Live album by Charles Mingus
- Released: August 1956
- Recorded: December 23, 1955
- Venue: Café Bohemia, New York City
- Genre: Avant-garde jazz
- Length: 41:04
- Label: Debut

Charles Mingus chronology
| The Jazz Experiments of Charlie Mingus (1954) | Mingus at the Bohemia (1956) | Pithecanthropus Erectus (1956) |

= Mingus at the Bohemia =

Mingus at the Bohemia is a live album by the jazz composer and bassist Charles Mingus. It was released in August 1956 through Mingus's own label Debut Records. It was recorded at Café Bohemia in New York City on December 23, 1955. Max Roach makes a guest appearance on one track. Other recordings from the same performance were released in 1964 under the title The Charles Mingus Quintet & Max Roach.

Mingus at the Bohemia has also been released under the title Chazz! and credited to The Charles Mingus Quintet.

Professional ratings
Review scores
| Source | Rating |
| Allmusic | Star Half star |
| The Penguin Guide to Jazz Recordings | Star |

== Reception ==
Allmusic awarded the album 4.5 stars, citing Mingus' standout bass playing and noting that "this is the first Mingus recording to feature mostly his own compositions."

== Track listing ==

Notes:
- "Septemberly" is Mingus' compositional combination of "September in the Rain" by Dubin and Warren, and "Tenderly" by Gross and Lawrence.
- "All The Things You C#" is Mingus' compositional combination of "All The Things You Are" by Kern and Hammerstein, and "Prelude in C-sharp minor" by Rachmaninoff.
- On some reissues, a brief spoken intro and false start are omitted from track 8 for a reduced length of 9:50.

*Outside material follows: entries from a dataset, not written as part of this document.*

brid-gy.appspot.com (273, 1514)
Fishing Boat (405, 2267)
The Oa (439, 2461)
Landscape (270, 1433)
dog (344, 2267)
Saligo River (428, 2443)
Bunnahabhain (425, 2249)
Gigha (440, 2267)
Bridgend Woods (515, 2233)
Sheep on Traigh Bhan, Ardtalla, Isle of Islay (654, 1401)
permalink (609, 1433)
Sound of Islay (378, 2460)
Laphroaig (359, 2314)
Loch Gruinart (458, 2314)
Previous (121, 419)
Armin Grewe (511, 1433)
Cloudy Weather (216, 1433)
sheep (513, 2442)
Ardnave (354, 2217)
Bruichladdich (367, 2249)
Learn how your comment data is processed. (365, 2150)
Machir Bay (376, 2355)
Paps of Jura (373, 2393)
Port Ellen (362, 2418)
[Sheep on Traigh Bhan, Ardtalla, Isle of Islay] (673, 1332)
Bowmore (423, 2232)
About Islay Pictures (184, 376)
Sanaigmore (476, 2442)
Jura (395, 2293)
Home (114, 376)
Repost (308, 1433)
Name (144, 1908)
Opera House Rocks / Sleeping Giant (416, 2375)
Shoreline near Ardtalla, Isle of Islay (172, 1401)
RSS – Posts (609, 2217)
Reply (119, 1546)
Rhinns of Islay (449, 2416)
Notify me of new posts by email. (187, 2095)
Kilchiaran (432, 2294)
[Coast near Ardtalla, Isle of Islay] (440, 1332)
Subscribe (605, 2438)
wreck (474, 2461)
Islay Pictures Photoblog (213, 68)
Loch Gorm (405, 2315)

| No. | Title | Writer(s) | Length |
|---|---|---|---|
| 1. | "Jump Monk" | Charles Mingus | 6:44 |
| 2. | "Serenade In Blue" | Mack Gordon, Harry Warren | 5:57 |
| 3. | "Percussion Discussion" | Mingus, Max Roach | 8:25 |
| 4. | "Work Song" | Mingus | 6:16 |
| 5. | "Septemberly" | Al Dubin, Harry Warren / Walter Gross, Jack Lawrence | 6:55 |
| 6. | "All The Things You C#" | (Jerome Kern, Oscar Hammerstein II / Sergei Rachmaninoff) | 6:47 |

1990 Fantasy, Inc. CD reissue additional tracks:
| No. | Title | Length |
|---|---|---|
| 7. | "Jump Monk (Alternate Take)" | 11:38 |
| 8. | "All The Things You C# (Alternate Take)" | 10:44 |

== Personnel ==
- George Barrow - tenor saxophone
- Eddie Bert - trombone
- Mal Waldron - piano
- Charles Mingus - double bass (bass and overdubbed piccolo bass on "Percussion Discussion")
- Willie Jones - drums (except "Percussion Discussion")
- Max Roach - drums (on "Percussion Discussion")

== Sources ==
- Horst Weber, Gerd Filtgen: Charles Mingus. Sein Leben, seine Musik, seine Schallplatten. Oreos, Gauting-Buchendorf, o.J., ISBN 3-923657-05-6
- Marcus A. Woelfle: Liner Notes zu Charles Mingus - 80th Birthday Celebration (Fantasy)
- Richard Cook & Brian Morton: The Penguin Guide To Jazz On CD; Penguin, London, 2002.